This is strange if one looks at it. In 1946, the idea was to demon but it became more of a conversion. In 2016, we are calling it demon but it is actually conversion. However, lesser the conversion, it but could become demon. Talk about going in circles with words.
Second Denom — 16 Jan 1978 (Source: RBI History 1967-81, RBI Balance Sheet, RBI Currency and Finance Report)
The Finance Minister H.M. Patel in his budget speech on 28 Feb 1978 remarked:
The demonetisation of high denomination bank notes was a step primarily aimed at controlling illegal transactions. It is a part of a series of measures which Government has taken and is determined to take against anti-social elements.
As the FM did not say anything about the success of the exercise, one can almost guess that it did not create much impact like in 1946.
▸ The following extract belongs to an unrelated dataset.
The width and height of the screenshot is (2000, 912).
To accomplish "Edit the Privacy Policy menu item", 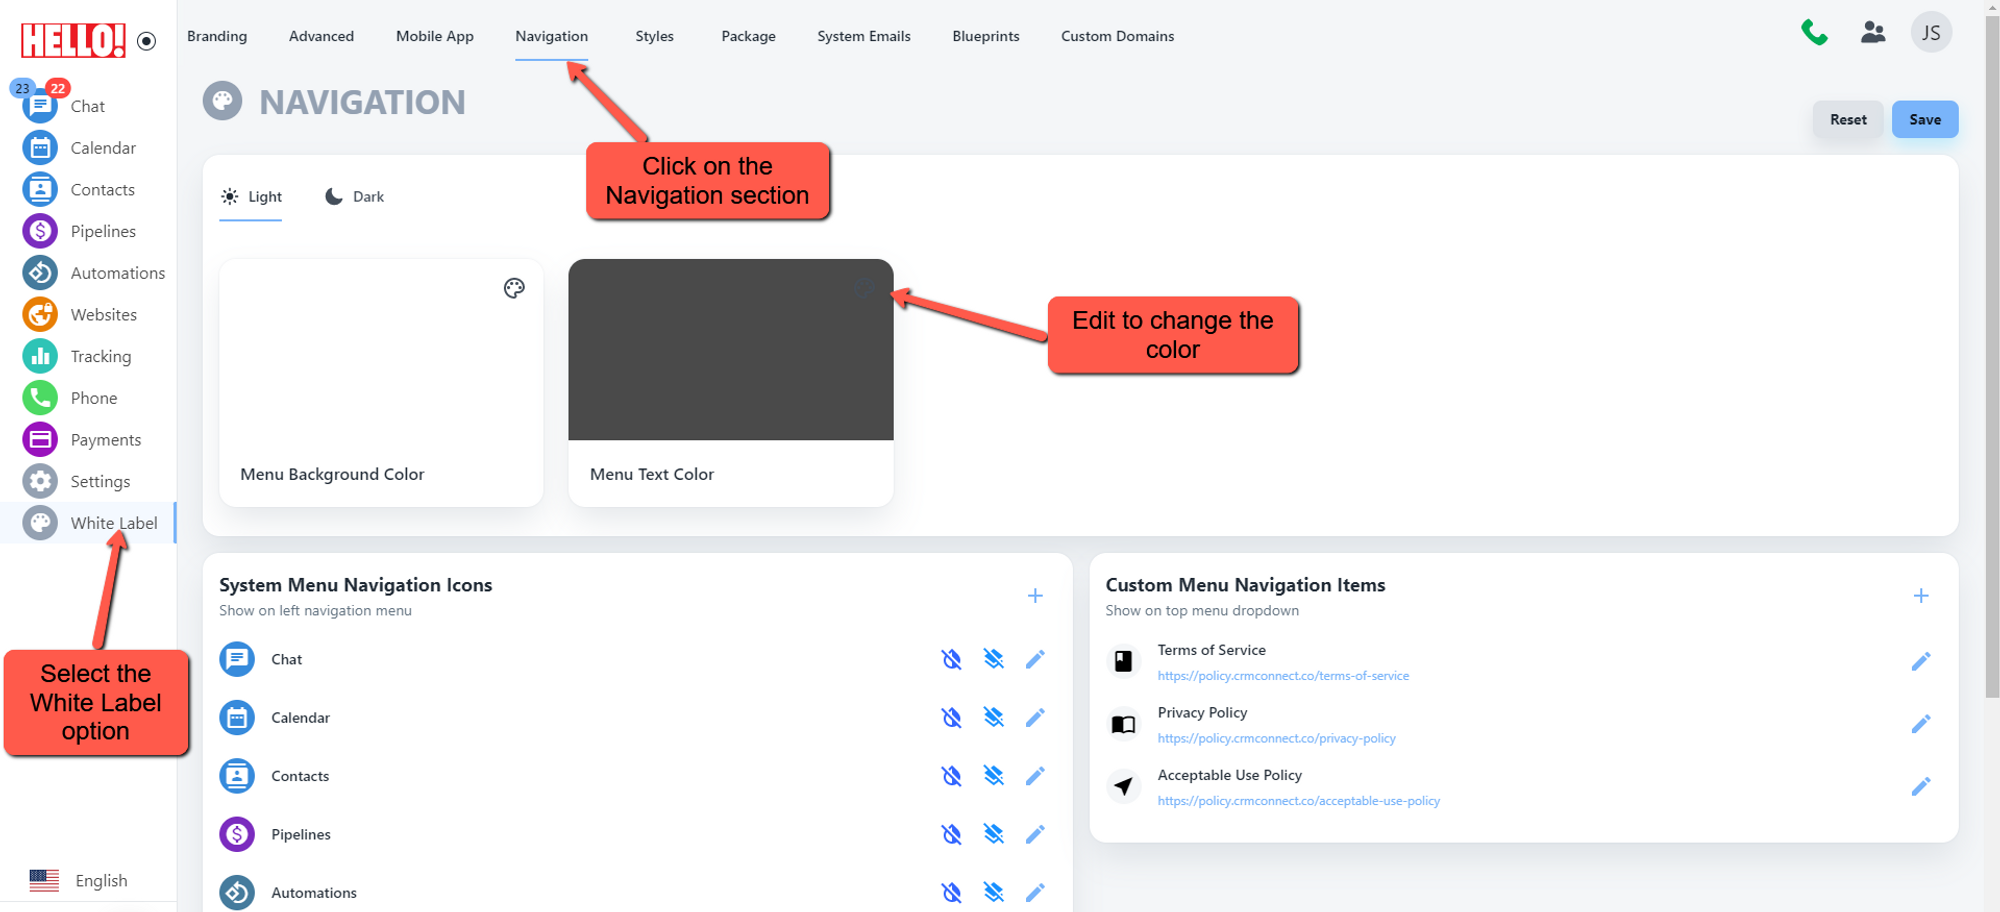I will [1920, 724].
The story of second exercise starts with a telephone call made to Mr. R Janakiraman, a senior official in the chief accountant’s office in the Reserve
Bank on 14 January 1978. He was said to come to Delhi for urgent work regarding exchange control. On reaching Delhi, he was asked to wrote the demon ordinance within 24 hours. He asked for the previous ordinance as a guidance. All communications with RBI were shut to ward off any speculation.
Then on 16 Jan 1978, the ordinance was announced via All India Radio at 9 AM.
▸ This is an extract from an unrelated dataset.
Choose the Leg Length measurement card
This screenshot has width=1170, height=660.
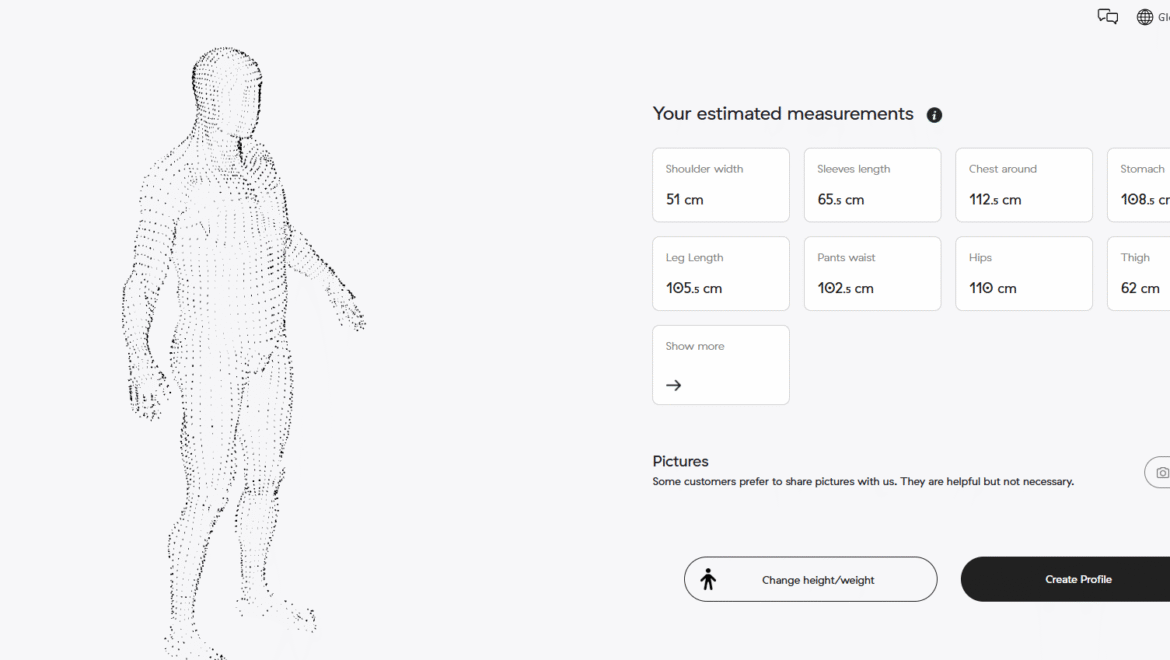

The Ordinance provided that all banks and government treasuries would
be closed on 17 January 1978 for transaction of ‘all business except the
preparation and presentation or the receipt of returns’ that were needed to
be completed in the context of demonetization. For purposes of the Negotiable
Instruments Act, 1881, 17 January 1978 was deemed to be a public
holiday notified under the Act.
This time public was given even lesser time of 3 days to exchange Rs 1000, Rs 5000 and Rs 10000 notes.
Banks and government treasuries were required to submit information
(in the form of data ‘return’) to the Reserve Bank of high denomination
notes held with them as at the close of business on 16 January 1978. The
notes held would be exchanged for an equivalent value by the Bank. The
general public2 was given three days to surrender high denomination notes
for conversion. After 16 January, notes could be exchanged on tender of
the high denomination notes in person by the individuals themselves or by
a person competent to act on his/her behalf. They had to tender the notes
at the Reserve Bank or at notified banks in the prescribed format with full
particulars giving, among other things, the source or sources from which
the notes came into his/her possession and the reasons for keeping the
amount in cash.
RBI reported similar chaos and development of opportunistic markets/services as we see today:
Long winding queues started forming
in front of the Reserve Bank office right from the morning as also at the
main office of the State Bank of India, to collect declaration forms. According
to press reports on 18 January 1978, the day started with utter confusion
over the issue of declaration forms at the Reserve Bank headquarters
at Bombay and the working hours stretched to 6.30 pm. Enterprising city
printers are said to have made quick money selling forms in sets of three
for Rs 3. As expected, there were frayed tempers and a considerable hue
and cry from the public as well as foreign tourists, especially those who did
not have, or did not care to preserve, documentary proof to support the
exchange of notes. Many tourists were reluctant to fill the forms, particularly
tourists from the Gulf countries. Generally tourists who had a small
number of currency notes of high denomination had their notes exchanged
across the counter.
What did RBI Governor say on the matter? Not very different from what earlier Governor opined. Just that this time the Governor added that the exercise was done against predecessor govts!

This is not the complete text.